ASI opposes the policy for three primary reasons, according to the 2015 resolution:

• “Those likely to live on campus a second year cannot be directly compared to those that choose to live off-campus.”

• “The presentation concluded that the differences in retention and graduation rates were due to living on campus for the second year. This correlation does not imply causation, and therefore should not be the core of the argument presented.”

• “The differences in retention and graduation rates between the two groups are not necessarily statistically significant.”

“The ASI Board, elected board members who represent students, are very, very opposed to this.
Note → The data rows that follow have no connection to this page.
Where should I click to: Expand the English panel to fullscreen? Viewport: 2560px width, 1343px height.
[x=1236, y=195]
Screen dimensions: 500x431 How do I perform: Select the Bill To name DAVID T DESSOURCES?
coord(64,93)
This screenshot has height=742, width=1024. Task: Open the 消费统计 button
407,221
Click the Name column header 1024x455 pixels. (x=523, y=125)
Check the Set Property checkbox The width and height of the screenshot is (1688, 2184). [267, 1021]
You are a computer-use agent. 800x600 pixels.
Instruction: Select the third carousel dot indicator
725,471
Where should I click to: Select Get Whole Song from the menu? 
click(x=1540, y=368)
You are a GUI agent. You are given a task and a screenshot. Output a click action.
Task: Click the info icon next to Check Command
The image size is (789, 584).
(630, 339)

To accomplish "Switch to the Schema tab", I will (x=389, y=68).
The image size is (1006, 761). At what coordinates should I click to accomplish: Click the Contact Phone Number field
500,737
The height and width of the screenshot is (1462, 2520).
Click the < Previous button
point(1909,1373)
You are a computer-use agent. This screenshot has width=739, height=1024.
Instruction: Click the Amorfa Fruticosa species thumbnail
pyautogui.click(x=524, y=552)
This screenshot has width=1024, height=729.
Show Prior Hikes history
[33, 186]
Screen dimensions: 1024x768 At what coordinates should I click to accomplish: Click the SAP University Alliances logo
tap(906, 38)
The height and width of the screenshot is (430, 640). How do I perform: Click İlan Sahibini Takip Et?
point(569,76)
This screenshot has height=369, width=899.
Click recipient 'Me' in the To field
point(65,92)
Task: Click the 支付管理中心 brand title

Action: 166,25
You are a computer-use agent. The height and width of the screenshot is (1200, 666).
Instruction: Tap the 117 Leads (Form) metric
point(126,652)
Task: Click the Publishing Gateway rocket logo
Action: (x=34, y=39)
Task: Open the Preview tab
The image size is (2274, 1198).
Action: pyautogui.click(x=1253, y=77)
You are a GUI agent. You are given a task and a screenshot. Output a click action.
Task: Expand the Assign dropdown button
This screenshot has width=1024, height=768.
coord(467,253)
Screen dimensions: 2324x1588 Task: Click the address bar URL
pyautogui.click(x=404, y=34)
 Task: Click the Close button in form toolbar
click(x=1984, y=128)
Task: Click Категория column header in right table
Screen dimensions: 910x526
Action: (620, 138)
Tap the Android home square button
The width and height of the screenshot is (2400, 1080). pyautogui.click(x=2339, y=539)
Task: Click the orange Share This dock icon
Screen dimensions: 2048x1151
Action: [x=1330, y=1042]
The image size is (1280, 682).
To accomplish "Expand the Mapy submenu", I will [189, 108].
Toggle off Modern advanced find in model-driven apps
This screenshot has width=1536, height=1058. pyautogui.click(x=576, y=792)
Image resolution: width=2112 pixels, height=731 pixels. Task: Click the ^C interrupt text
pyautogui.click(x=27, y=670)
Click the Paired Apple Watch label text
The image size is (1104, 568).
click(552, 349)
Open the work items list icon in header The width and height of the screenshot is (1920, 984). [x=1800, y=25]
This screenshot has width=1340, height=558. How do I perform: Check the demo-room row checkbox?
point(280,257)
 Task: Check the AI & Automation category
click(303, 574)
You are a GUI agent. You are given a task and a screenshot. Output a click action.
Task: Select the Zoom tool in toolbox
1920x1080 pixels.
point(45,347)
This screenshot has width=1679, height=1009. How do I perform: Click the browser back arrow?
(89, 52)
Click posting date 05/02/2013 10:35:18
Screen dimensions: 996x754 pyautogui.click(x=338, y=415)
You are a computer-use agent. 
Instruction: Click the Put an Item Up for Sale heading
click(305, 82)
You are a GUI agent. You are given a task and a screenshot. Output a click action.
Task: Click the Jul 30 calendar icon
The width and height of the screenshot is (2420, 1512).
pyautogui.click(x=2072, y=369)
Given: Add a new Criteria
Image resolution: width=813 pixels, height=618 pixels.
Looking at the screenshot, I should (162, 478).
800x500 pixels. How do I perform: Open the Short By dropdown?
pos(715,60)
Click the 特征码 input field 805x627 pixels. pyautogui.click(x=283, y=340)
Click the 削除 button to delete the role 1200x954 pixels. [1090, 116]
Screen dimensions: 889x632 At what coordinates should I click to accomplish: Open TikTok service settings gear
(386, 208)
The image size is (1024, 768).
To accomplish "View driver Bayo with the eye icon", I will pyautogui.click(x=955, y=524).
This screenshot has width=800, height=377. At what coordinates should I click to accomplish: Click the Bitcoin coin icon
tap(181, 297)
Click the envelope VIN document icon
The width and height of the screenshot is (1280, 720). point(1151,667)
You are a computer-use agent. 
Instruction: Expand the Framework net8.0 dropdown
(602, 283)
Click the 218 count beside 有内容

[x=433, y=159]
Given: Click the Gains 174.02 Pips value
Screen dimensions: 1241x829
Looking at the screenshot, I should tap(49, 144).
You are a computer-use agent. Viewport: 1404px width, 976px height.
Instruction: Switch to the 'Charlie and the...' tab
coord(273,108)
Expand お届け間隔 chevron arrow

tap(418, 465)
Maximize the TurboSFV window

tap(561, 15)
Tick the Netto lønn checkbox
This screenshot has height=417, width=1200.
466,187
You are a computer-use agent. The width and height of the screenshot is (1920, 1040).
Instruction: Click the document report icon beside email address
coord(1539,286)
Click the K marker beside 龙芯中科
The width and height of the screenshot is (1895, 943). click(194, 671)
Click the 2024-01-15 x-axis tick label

We have huge, huge grievances with this,” Moore said at the Academic Senate meeting Feb. 11, citing the increased cost of living on campus and the need for some students to leave campus if they experience trauma. 

“I, on my life, I would have left campus if I would have had to live here a second year,” Moore said. “I experienced a very traumatic event my first year, and I was very close to dropping out otherwise, I almost did. I had the paperwork, but I ended up not because I knew I could move somewhere else away from where that experience happened, with my best friends. And I know so many students with stories like that. Students who were sexually assaulted in the dorms. Students that have been victims of racial profiling. Students who don’t want to interact with UPD or their RAs. I think there are so many students who just don’t feel safe living here, and want to live somewhere else.”

The two-year policy has an exemption program where students with close family, medical or financial hardships, or other miscellaneous reasons for leaving campus could request to live off-campus. But Academic Senate Chair Dustin Stegner said self-reporting a personal, traumatic event to strangers  for the chance of living off-campus may be too much for students to do.

“If a student has an event, or wants to leave, and knows that he or she has to self-report to a committee of individuals on a case-by-case basis and that student leaves [Cal Poly], then shame on Cal Poly for putting a student in that position,” Stegner said.

The Academic Senate never supported the requirement. 

Stegner said they were never asked for comment on the policy by administration. but after the Feb. 11 meeting, senators will likely draft a resolution opposing the policy. 

“There was lots and lots of consultation, but it was weird, the way it was done,” philosophy professor Rachel Fernflores said. “We were never asked to approve the Master Plan. It came to be something we heard in speeches.”

Many senators said the policy would price out students who would otherwise attend Cal Poly.

“Those students who are scrappy students who are trying to make their way to be first-year or first-time degree students are going to be pushed in a system where they are going to leave with debt. And the accessibility of a Cal State system is something we are drifting away from,” chemistry professor and Cal State Fullerton graduate Eric Kantorowski said. “I never could have gone to Cal State if this was the situation.”

Campbell said the availability of on-campus apartments will lower the cost off-campus, making San Luis Obispo more affordable.

City and regional planning professor Amir Hajrasouliha studies retention rates and campus housing in his day-to-day research. At the meeting, he said housing’s biggest priority should be reducing the cost of housing.

“We talk about diversity and inclusion and all those goals, but not providing affordable homes for our students. That should be the priority, not focusing on expanding exemptions,” Hajrasouliha said. “The housing cost here is simply too expensive for our students.”

On-campus housing currently costs $10,000 for an academic year, according to the housing website, and Campbell said costs are going to go up to pay off debt.

“I will not dispute, will housing costs go up every year? Yes, for the foreseeable future,” Campbell said.

Research is inconclusive on the impact of required second-year housing.

The University of Dallas’s 2018 research paper, “The Value of Living and Learning in Residence,” found that living on campus had an inconclusive effect on GPA. It also found that, without controlling for income, freshmen students were more likely to stay enrolled if they choose to live on campus.